What to do
Which lines make up the answer? Those from the line with "Select the 22NG 99+ pack card" through the end of the data; reproduce them exactly.

Material provided
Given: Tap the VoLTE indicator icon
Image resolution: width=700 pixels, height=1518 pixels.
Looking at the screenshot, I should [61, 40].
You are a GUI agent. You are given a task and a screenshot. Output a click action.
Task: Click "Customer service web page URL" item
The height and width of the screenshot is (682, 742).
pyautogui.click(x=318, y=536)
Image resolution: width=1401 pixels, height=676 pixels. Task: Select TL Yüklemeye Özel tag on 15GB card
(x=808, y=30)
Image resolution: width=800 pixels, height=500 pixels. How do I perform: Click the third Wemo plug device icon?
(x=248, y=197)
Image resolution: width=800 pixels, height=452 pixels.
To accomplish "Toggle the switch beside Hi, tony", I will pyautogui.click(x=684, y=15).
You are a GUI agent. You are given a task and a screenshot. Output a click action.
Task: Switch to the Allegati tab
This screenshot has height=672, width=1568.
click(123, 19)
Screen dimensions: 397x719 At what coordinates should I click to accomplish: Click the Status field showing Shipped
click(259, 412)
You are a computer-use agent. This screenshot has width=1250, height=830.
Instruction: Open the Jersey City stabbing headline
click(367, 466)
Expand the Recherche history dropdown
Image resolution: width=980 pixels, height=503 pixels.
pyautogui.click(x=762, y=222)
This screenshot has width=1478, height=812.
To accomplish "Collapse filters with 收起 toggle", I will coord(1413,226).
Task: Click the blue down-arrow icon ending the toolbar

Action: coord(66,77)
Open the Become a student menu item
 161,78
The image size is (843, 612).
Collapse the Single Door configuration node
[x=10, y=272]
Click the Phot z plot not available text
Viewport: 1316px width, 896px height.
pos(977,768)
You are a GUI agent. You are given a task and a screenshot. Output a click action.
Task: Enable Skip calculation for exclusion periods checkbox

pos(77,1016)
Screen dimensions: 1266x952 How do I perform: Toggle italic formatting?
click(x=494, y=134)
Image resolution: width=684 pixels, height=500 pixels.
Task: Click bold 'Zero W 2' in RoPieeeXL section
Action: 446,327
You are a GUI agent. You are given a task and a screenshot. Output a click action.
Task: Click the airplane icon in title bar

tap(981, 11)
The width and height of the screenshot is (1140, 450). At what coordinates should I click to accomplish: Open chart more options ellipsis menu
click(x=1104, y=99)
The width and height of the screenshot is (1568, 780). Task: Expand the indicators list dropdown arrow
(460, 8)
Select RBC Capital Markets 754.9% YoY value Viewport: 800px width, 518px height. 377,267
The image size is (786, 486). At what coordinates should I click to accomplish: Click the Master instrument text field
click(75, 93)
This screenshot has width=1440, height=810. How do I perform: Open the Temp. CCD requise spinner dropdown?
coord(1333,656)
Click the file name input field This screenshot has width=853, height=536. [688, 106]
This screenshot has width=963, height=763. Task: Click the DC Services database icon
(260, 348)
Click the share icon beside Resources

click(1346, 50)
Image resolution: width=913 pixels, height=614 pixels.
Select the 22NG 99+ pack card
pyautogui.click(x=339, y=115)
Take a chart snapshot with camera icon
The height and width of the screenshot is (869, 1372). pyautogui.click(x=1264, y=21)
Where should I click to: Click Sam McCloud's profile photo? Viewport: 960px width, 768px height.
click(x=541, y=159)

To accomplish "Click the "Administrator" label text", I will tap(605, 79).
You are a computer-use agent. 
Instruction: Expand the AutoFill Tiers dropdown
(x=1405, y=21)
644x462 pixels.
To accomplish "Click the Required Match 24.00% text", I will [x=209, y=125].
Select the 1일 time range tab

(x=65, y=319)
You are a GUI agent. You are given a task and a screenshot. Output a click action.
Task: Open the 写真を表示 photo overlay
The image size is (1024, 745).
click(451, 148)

Exercise solution
Select the 22NG 99+ pack card
pyautogui.click(x=339, y=115)
Take a chart snapshot with camera icon
The height and width of the screenshot is (869, 1372). pyautogui.click(x=1264, y=21)
Where should I click to: Click Sam McCloud's profile photo? Viewport: 960px width, 768px height.
click(x=541, y=159)

To accomplish "Click the "Administrator" label text", I will tap(605, 79).
You are a computer-use agent. 
Instruction: Expand the AutoFill Tiers dropdown
(x=1405, y=21)
644x462 pixels.
To accomplish "Click the Required Match 24.00% text", I will [x=209, y=125].
Select the 1일 time range tab

(x=65, y=319)
You are a GUI agent. You are given a task and a screenshot. Output a click action.
Task: Open the 写真を表示 photo overlay
The image size is (1024, 745).
click(451, 148)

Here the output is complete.